Dessa forma, a carne bovina equivale a 35,2% do valor da cesta básica, mesmo considerando o supermercado mais barato do momento. O segundo produto mais caro é o pão francês que, com 6 kg, consome 24,6% (R$ 131,94) da cesta básica.
É de se refletir, já que qualquer economia importa. Segundo o Dieese, mais da metade da renda líquida dos brasileiros que recebem salário mínimo (R$ 1.518, em 2025) vai para comprar os produtos básicos da alimentação.
No relatório de agosto de 2025, o Dieese indicou que o valor médio da cesta básica em Fortaleza era de R$ 723,06 — comprometendo 51,49% do salário mínimo líquido do fortalezense. Isso em um contexto de queda de 2,04% nos preços.
BRASIL, Ministério da Saúde. Guia alimentar para a população brasileira. 2014.
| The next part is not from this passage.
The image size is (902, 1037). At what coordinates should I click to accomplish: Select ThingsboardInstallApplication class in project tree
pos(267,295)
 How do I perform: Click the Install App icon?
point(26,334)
BURGIN, Connor J. et al. How many species of mammals are there?. Journal of mammalogy, v. 99, n. 1, p. 1-14, 2018.
GEBARA, Caroline H. et al. Diets can be consistent with planetary limits and health targets at the individual level. Nature Food, p. 1-12, 2025.
RITCHIE, Hannah. Food production is responsible for one-quarter of the world’s greenhouse gas emissions. Our world in data, 2019.
RITCHIE, Hannah; ROSER, Max. Half of the world’s habitable land is used for agriculture. Our World in Data, 2019.
POORE, Joseph; NEMECEK, Thomas. Reducing food’s environmental impacts through producers and consumers. Science, v. 360, n. 6392, p. 987-992, 2018.